Küçük yaşta bir kıza “cinsel istismar” ve “alıkoyma” suçundan 14 yıl hapis cezası alan Hüseyin Üzmez, polisler tarafından bir türlü bulunamazken, Sözcü gazetesine röportaj verdi. Üzmez, “Bu ceza bana vız gelir. Önemli olan şeriat kanunlarıdır. O yüzden bu ülkeye daha fazla gecikmeden şeriat gelmeli. Daha bunun için ne bekleniyor?
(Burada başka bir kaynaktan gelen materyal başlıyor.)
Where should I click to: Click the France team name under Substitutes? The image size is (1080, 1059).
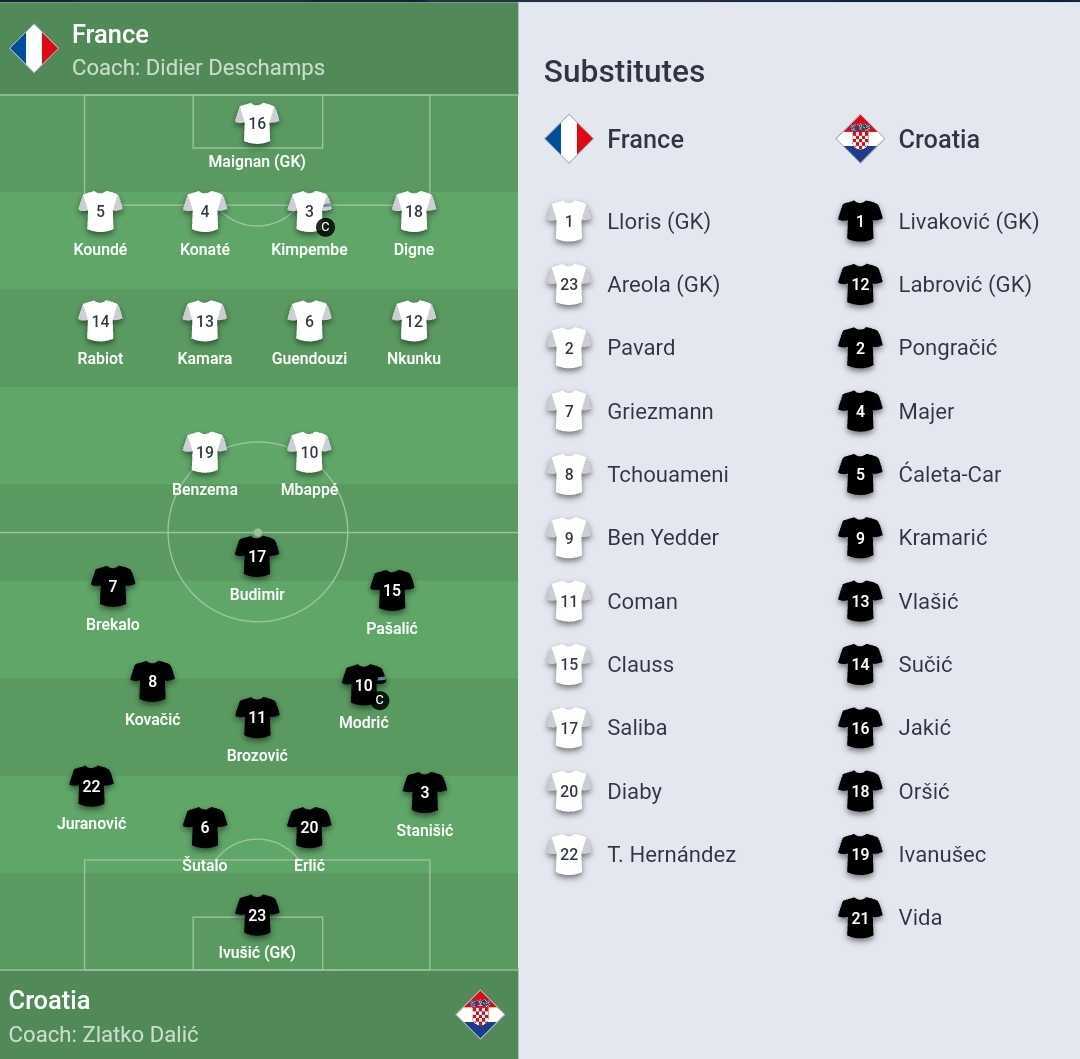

Memleketin daha fazla mahvedilmesine seyirci mi kalınacak” dedi.

Polisler tarafından “aranırken” bir bakımevinde Sözcü gazetesine röportaj veren Üzmez, günde 8-10 gazete aldığını ancak kendisi hakkında tutuklama kararı verildiğini bilmediğini söyledi.
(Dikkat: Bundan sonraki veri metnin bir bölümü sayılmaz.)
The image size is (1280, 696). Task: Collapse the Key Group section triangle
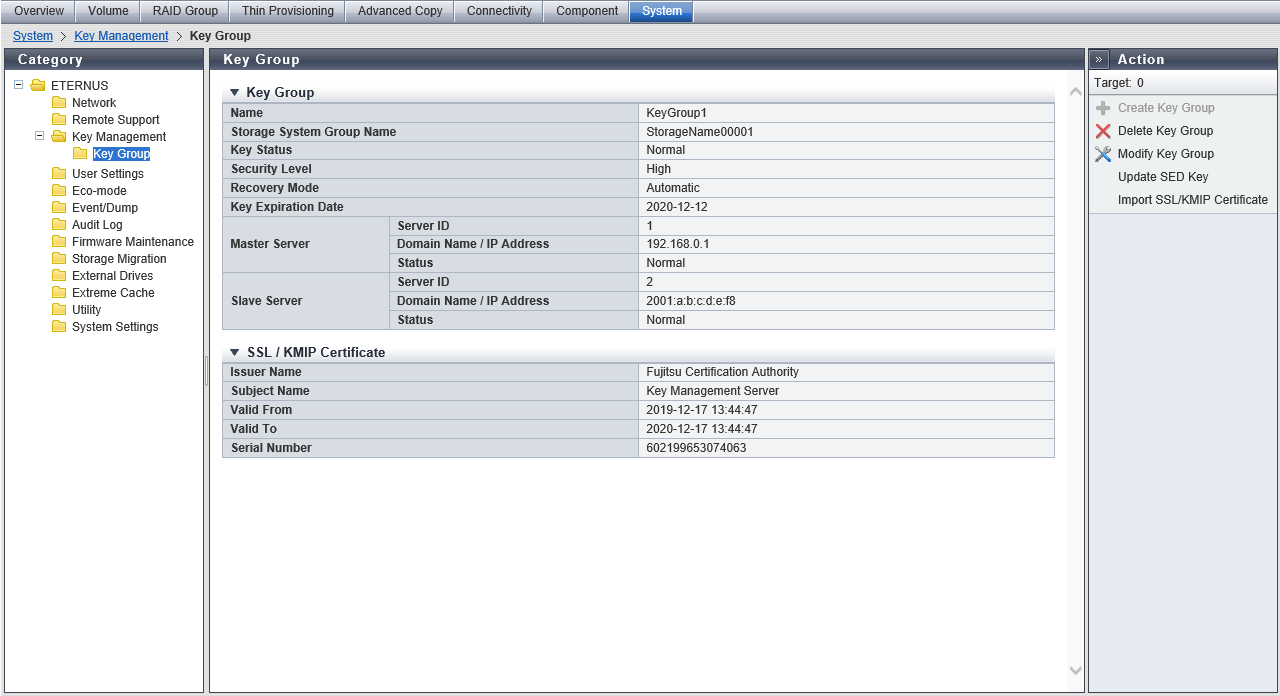click(x=235, y=93)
Taciz ve istismar suçları Yargıtaca onaylanan Üzmez şu açıklamalarda bulundu:

“Bana cezayı verilecekse, Şeriat kanunlarına göre verilmeliydi. Ben bu cezayı tanımıyorum. O yüzden İslam Devleti bir an önce kurulmalı ve şeriat hükümleri A’dan Z’Ye kadar eksiksiz uygulanmalıdır. Türkiye, Şeriatı uygulamak için daha ne bekliyor anlamadım. Şeriat uygulanırsa sevinirim. Şeriat yalnız Türkiye’de değil, ABD’de bulunan Müslümanlar için de geçerli olmalı”

'BENİM VİCDANIM RAHAT'

Üzmez, polis tarafından götürüldüğü sırada, "Bana haksızlık yapılıyor. Vicdanım çok rahat. Yaşlı başlı halimle bunu bana reva görenlerin de vicdanı rahattır" dedi.

Özel Pursaklar Yaşlı Bakım Merkezi yetkilileri, Üzmez’in 1 yıldır burada kaldığını belirterek, "Arasıra oğlu gelip ziyaret ediyordu. Yargıtay cezasını onadıktan sonra da burada kalmaya devam etti. Bu sabah saatlerinde, polis ekipleri gelerek kendisini gözaltına aldı. Oldukça şaşırmış ve bitkin görünüyordu" dedi.

4 YILDA 3’ÜNCÜ KEZ CEZAEVİNDE

Vakit Gazetesi eski yazarı Hüseyin Üzmez’in tutuklanmasına neden olan olay, 4 yıl önce, Bursa Cumhuriyet Savcılığı’nın talimatıyla küçük yaştaki kızları B.Ç.’yi para karşılığı erkeklere sattığı öne sürülen anne Livaze Ç. ile babası Bekir Ç.’nin telefonlarının dinlemesiyle ortaya çıktı. Savcılık, dinlenen konuşmalardan Hüseyin Üzmez’in, bir süreden bu yana ilişkisi olan 36 yaşındaki Livaze Ç. adlı kadının B.Ç.’ye İstanbul ve Mudanya’daki evinde defalarca ’cinsel saldırıda’ bulunduğunu belirledi. İlerleyen yaşı nedeniyle cinsel ilişkiye giremeyen Hüseyin Üzmez’in, B.Ç.’ye cinsel tacizi, telefon görüşmelerinden anlaşıldı.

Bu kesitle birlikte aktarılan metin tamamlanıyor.